→ Directions for this task:
An exact transcription of all the data is the expected reply.

→ Pixel coordinate grounding data:
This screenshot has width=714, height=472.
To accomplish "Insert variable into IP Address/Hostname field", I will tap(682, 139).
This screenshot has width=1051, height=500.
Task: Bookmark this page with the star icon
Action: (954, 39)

→ Solution for this problem:
This screenshot has width=714, height=472.
To accomplish "Insert variable into IP Address/Hostname field", I will tap(682, 139).
This screenshot has width=1051, height=500.
Task: Bookmark this page with the star icon
Action: (954, 39)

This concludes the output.